## STORED DATA
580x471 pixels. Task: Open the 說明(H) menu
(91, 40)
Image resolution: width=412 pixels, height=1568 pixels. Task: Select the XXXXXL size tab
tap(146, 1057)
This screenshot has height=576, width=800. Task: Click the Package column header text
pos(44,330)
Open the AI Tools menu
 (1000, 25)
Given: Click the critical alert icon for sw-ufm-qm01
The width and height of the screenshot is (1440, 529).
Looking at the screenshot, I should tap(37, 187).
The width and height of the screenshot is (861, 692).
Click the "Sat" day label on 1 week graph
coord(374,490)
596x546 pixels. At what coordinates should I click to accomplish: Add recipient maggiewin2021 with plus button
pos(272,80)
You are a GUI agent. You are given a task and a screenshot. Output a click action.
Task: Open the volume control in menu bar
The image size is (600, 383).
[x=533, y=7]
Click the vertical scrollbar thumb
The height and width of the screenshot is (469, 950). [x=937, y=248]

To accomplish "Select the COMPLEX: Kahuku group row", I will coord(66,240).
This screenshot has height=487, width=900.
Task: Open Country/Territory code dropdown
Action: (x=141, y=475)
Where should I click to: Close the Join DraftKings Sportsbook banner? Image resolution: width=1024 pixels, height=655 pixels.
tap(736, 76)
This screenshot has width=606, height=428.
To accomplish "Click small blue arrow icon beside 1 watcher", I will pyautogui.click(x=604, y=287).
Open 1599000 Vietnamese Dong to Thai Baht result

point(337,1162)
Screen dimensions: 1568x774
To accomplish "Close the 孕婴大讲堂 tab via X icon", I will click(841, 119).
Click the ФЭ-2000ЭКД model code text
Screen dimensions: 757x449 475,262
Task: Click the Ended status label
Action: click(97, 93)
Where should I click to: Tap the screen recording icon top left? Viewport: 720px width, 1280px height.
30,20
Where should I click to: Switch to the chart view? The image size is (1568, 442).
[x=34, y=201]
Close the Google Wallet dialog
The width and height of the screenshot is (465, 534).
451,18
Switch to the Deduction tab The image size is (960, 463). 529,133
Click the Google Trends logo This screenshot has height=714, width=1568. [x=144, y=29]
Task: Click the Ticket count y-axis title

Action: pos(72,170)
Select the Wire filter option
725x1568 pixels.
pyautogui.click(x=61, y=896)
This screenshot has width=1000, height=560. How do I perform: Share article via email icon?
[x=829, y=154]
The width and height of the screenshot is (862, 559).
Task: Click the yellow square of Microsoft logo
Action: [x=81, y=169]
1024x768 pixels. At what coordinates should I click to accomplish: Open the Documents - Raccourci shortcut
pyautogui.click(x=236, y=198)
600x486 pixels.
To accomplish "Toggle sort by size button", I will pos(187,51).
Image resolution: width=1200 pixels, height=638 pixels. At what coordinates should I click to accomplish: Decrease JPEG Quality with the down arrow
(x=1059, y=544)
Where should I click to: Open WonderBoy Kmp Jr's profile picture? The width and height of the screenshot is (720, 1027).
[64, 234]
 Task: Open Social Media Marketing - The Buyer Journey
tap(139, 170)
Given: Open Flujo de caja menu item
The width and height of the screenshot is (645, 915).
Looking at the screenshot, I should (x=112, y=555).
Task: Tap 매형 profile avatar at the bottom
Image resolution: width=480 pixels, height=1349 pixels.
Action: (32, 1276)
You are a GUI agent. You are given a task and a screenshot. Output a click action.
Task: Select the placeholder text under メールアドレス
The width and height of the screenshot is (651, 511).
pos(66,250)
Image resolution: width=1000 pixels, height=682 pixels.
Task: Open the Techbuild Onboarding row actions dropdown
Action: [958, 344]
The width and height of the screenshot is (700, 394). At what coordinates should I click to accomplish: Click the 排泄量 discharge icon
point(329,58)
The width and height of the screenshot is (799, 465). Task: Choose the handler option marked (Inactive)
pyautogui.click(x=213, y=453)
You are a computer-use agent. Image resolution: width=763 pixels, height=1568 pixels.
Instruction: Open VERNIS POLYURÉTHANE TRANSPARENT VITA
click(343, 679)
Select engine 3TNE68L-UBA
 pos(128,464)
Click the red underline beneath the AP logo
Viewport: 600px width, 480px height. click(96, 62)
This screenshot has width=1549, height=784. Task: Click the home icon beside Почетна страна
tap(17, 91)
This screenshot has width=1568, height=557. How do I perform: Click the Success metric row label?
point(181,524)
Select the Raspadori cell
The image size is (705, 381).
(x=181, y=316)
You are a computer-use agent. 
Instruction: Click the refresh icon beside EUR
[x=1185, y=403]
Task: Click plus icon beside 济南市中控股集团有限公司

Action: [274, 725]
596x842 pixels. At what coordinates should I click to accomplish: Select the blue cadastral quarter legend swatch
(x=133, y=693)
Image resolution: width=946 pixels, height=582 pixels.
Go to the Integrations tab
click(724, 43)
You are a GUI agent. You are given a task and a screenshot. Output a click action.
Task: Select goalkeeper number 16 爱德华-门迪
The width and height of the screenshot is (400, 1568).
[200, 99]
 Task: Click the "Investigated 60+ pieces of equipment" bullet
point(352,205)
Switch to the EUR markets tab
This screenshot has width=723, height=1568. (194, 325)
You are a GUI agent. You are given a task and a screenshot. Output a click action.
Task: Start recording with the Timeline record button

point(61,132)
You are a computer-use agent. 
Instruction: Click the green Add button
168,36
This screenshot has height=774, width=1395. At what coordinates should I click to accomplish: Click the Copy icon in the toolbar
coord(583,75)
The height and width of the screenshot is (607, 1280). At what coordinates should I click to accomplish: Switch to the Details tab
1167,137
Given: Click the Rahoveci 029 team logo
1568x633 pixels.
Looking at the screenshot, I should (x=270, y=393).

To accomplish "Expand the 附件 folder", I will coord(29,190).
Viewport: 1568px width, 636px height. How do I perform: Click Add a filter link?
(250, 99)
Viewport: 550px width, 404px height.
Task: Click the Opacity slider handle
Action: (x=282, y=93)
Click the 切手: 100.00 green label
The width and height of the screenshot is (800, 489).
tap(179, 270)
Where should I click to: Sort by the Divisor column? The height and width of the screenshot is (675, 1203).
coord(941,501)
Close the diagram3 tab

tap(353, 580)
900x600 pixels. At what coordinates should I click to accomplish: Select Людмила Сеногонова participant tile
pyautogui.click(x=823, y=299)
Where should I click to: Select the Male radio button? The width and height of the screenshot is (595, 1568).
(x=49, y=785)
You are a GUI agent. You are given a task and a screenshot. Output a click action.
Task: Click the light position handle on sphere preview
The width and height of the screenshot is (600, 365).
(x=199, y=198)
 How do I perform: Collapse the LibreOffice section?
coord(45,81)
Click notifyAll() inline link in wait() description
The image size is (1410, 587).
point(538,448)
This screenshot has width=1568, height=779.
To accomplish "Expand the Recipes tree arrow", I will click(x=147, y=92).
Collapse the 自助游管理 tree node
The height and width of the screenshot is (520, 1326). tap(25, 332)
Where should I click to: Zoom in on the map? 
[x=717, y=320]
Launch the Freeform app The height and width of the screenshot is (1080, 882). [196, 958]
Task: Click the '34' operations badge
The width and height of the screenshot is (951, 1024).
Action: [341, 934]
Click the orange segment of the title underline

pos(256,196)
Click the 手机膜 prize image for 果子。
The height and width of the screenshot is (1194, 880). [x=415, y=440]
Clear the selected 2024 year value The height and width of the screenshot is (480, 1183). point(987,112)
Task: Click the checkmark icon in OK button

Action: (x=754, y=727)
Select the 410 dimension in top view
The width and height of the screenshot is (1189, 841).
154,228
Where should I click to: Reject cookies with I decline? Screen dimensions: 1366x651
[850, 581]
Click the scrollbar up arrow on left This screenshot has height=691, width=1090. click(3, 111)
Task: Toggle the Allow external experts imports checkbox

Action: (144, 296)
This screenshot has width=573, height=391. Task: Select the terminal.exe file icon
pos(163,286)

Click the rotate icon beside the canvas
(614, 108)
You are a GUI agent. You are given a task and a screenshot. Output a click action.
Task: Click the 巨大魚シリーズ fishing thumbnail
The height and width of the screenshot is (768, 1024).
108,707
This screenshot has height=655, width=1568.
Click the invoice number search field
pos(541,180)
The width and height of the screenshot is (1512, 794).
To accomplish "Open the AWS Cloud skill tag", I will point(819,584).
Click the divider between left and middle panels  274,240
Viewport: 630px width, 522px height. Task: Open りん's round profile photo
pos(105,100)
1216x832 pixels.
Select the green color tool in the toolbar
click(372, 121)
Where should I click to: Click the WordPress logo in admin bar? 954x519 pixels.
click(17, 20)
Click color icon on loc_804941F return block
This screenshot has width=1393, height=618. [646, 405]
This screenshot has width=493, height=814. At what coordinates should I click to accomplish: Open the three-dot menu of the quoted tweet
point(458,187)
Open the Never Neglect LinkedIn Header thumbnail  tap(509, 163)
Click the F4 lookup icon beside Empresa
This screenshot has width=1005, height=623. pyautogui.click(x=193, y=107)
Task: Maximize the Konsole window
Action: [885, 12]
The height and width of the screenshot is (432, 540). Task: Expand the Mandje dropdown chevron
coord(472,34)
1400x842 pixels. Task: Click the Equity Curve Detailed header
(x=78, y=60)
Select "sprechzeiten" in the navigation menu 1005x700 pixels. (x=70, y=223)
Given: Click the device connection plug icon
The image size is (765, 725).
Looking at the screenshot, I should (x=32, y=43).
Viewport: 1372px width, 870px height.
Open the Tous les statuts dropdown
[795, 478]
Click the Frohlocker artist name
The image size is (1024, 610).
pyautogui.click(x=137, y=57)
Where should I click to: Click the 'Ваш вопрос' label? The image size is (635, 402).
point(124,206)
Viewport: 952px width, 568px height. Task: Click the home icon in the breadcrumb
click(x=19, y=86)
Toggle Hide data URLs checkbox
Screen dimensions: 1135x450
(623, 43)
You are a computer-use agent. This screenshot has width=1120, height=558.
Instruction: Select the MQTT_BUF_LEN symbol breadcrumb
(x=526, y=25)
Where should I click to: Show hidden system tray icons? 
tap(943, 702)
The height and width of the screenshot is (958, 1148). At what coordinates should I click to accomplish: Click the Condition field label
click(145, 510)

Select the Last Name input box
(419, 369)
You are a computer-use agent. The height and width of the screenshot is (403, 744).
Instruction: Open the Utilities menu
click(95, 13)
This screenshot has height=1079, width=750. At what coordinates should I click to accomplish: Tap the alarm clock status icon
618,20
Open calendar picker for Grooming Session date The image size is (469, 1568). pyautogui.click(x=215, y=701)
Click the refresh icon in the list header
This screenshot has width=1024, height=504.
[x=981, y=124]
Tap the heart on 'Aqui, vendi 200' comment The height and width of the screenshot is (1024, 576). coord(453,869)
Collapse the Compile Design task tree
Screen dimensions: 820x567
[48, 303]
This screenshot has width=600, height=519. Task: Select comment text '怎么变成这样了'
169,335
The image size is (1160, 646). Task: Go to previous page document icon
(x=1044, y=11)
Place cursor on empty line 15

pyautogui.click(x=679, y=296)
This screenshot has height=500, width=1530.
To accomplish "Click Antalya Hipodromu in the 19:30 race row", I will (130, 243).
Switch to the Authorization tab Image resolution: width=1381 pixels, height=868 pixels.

## EXERCISE DETAILS
What lines in the material above include "thumbnail"? Copy every one of them.

## RESPONSE TO THE TASK
Task: Click the 巨大魚シリーズ fishing thumbnail
Open the Never Neglect LinkedIn Header thumbnail  tap(509, 163)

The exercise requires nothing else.